:: Directions for this task ::
Each line below with the word "settings" needs to be copied.

:: Task inputs ::
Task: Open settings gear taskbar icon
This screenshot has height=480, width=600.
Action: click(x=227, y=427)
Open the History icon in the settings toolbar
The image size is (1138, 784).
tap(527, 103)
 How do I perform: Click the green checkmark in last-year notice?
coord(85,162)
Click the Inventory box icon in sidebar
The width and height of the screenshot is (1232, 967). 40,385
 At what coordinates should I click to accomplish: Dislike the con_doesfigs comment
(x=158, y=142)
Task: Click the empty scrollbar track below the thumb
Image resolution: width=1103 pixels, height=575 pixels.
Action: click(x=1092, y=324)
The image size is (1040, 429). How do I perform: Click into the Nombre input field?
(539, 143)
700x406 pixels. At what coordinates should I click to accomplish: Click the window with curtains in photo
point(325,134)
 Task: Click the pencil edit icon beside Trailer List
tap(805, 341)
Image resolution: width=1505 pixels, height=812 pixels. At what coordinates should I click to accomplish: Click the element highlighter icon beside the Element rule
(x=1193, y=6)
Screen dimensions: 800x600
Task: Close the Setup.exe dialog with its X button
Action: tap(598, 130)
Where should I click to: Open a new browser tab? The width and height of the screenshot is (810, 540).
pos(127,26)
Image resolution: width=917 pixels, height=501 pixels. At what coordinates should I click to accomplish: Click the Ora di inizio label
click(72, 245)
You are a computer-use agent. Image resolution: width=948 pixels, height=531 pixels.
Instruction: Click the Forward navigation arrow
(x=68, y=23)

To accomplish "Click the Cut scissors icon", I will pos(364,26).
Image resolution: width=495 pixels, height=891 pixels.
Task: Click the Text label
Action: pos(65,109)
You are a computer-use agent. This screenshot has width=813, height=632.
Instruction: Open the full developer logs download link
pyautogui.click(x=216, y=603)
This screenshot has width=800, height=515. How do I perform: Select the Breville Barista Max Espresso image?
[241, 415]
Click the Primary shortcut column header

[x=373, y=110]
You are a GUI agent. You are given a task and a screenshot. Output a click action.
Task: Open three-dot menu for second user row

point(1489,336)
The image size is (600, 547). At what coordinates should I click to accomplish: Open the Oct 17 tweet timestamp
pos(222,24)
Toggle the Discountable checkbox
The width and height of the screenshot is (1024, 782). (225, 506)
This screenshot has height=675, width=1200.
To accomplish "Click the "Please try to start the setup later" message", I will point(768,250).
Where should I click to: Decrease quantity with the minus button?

:: Output of the exercise ::
Task: Open settings gear taskbar icon
Open the History icon in the settings toolbar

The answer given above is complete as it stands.